1957 yılı içinde Kıbrıs Türk liderliğince benimsenen taksim politikasına karşı çıkanlardan biri de, milliyetçi ve liberal bir demokrat olan Baflı Dr. İhsan Ali idi ve 1960’ların başında görüştüğü bir Alman gazeteciye şunları söylemişti: “O zamanlar (taksim planlarına karşı) uyarıcı olarak konuşan tek Türk politikacısı bendim. Şöyle diyordum: Baylar, görüşmeler taksime doğru gitmektedir. Bu emperyalistlerin kirli bir taktiğidir. Taksim şeytanca bir çözüm şeklidir!...1957’de sömürge hükümetinin politikası yavaş yavaş Kıbrıslı Türkler ile Rumlar arasında ayrılık yaratmaya doğru geliştikçe, ben görevimden ayrıldım. Türk terörist örgütü TMT’nin başı olan Denktaş, bana Mart 1958’de bir kez daha kendisiyle birlikte çalışmamı rica etti. Ben bu öneriyi reddettim. Çünkü Denktaş’ın terör politikasının nereye doğru gittiğini biliyordum. Bu korkunç kardeş katline doğru bir gidişti.” (Konrad Schmidt, Auf der Suche nach Aphrodite, Leipzig 1966, s.246)

Sömürge hükümetinin yetkilileri tarafından dile getirilen taksim yanlısı görüşleri de kısaca aktarmakta yarar vardır. Avam Kamarasında 19 Temmuz 1956 günü konuşan Muhafazakar Parti milletvekili Walter Elliot bir çözüm şekli olarak taksim üzerinde ciddl bir şekilde düşünülmesi gerekir” derken, Sömürgeler Bakanı Lennox Boyd da 9 Aralık 1956’da yine Avam Kamarasında konuşurken, adada yaşayan Türklerle Rumlara ayrı ayrı self-determinasyon hakkının tanınmasının düşünülebileceğinden söz etmişti. (E.Yüksel, Kıbrıs’ın taksimine ilişkin ilk öneriler, Söz dergisi, Sayı: 10-13, 1985) New York Times gazetesi ise, taksim fikrinin Amerika tarafından da ciddi görüşmelere konu olduğunu ve buna göre Kıbrıs’ın Türkiye’ye bakan kuzey kısımlarının Türklere güney kısımlarının da Rumlara verileceğini 1956 Ekim’inde yazmıştı. (aktaran Hürriyet, 15 Ekim 1956)
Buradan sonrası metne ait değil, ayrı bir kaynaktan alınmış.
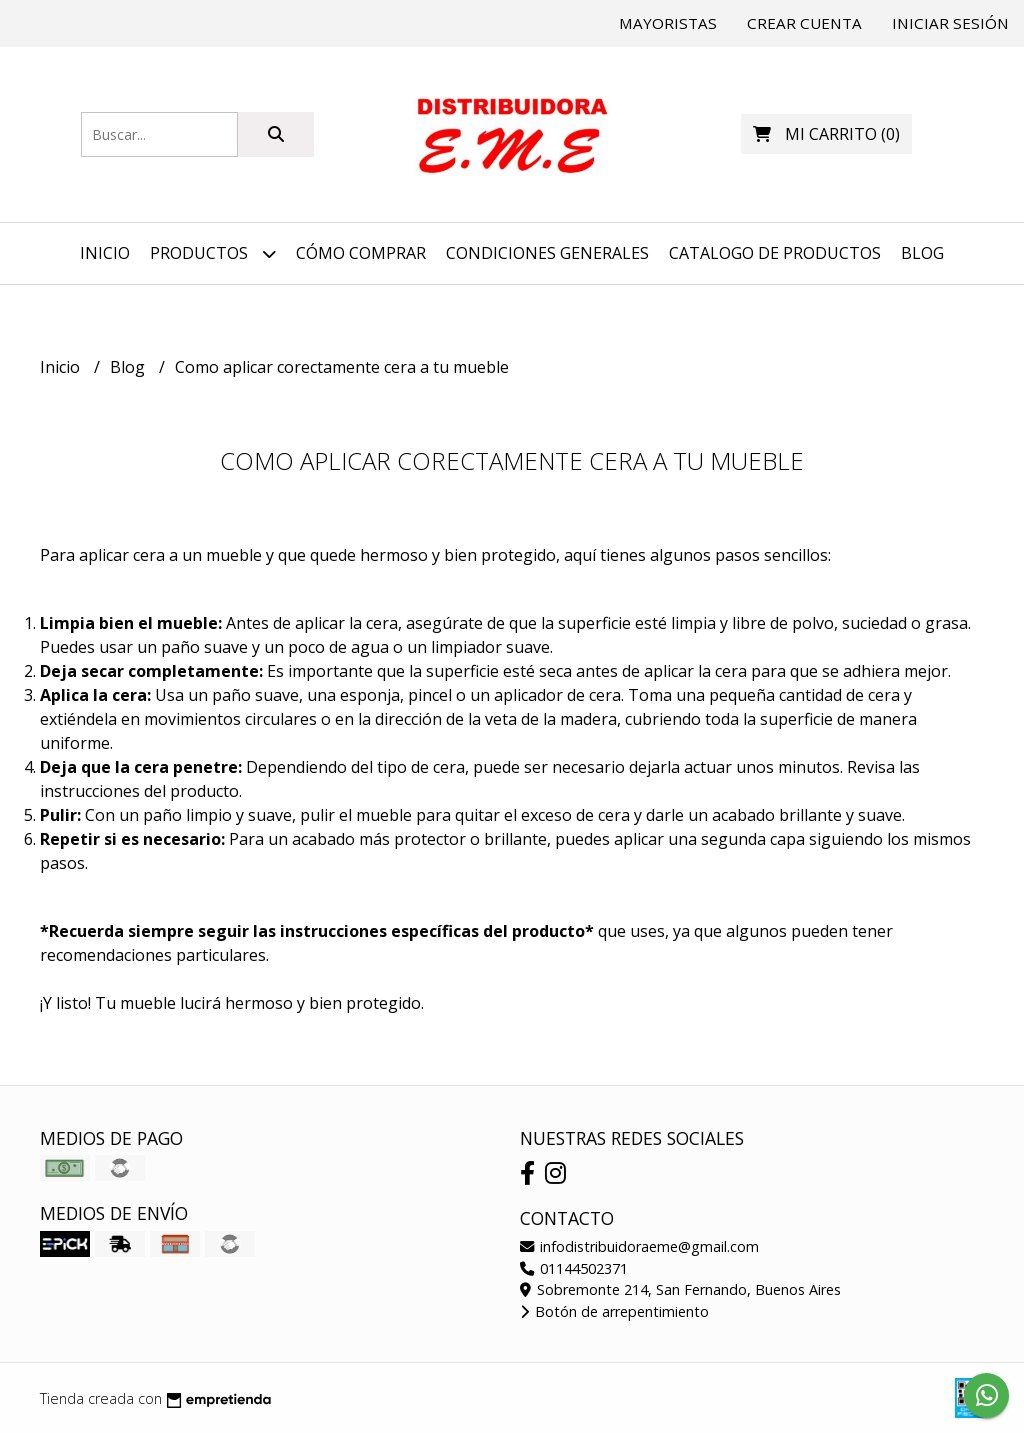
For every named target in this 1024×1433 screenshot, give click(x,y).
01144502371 (574, 1268)
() (826, 134)
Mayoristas (668, 23)
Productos (213, 253)
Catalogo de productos (775, 253)
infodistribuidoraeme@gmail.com (639, 1246)
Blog (922, 253)
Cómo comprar (361, 253)
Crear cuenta (804, 23)
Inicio (105, 253)
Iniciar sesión (950, 23)
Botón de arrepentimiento (614, 1311)
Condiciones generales (547, 253)
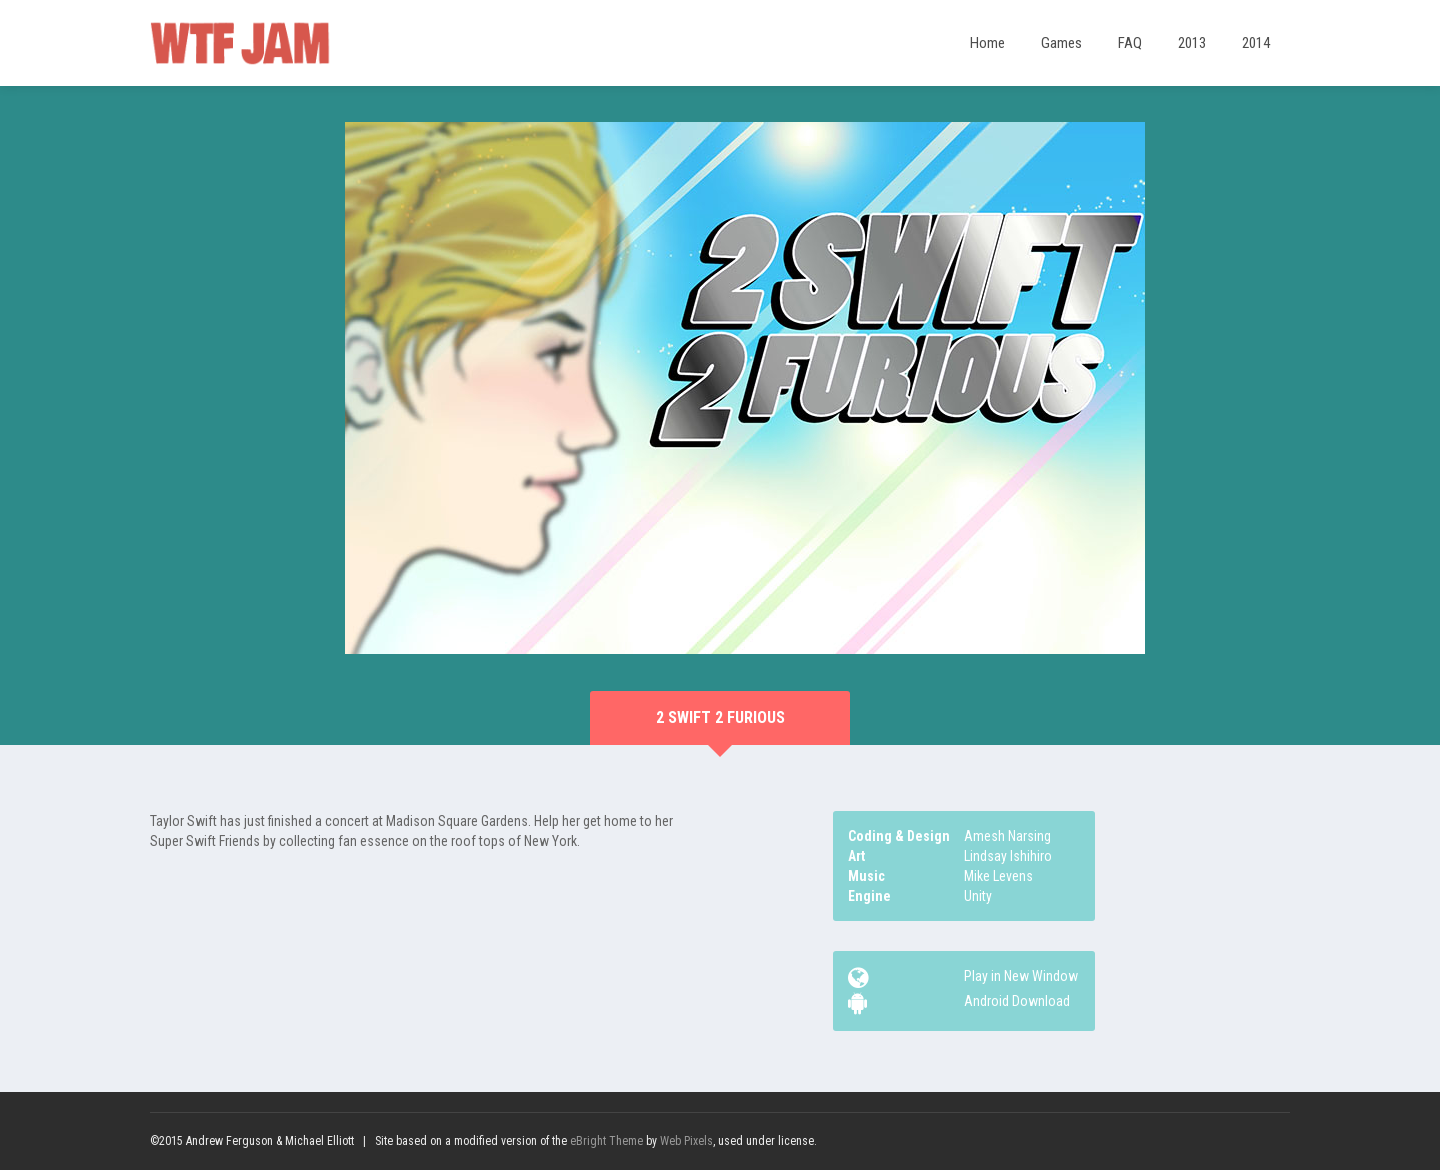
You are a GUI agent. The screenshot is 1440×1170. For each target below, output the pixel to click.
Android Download (1017, 1001)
1957 Baharında ise Kıbrıs Valiliği sekreterliği tarafından hazırlanan ve eğer taksim kaçınılmaz hale gelirse nasıl uygulanabileceğini araştıran bir raporda, adanın taksim edilmesi için herhangi bir coğrafik veya demografik temelin bulunmadığı ve taksimin uygulanabileceği tek yolun silah gücü kullanmakla olası olduğu ve bunun için de gerekli zor kullanımın siyasi açıdan kabul edilemiyecek derecede olduğu belirtilmekteydi. Mutlaka zora dayanılarak bir çizgi çekme fikrini ele alan raporcular, Kıbrıslı Rumlarla Türklerin çizginin hangi tarafında kalmak istediklerine karar vermeleri için, onlara uzun bir süreyi kapsayacak şekilde teşvikler sağlamak gerekeceğini ifade etmişlerdi. Ama bunu kabul etmeyecek olan gerek Rumların, gerekse Türklerin de onayının alınması gerekeceğinden bu fikri reddetmişlerdi. (J.Reddaway, agy, s.102-103)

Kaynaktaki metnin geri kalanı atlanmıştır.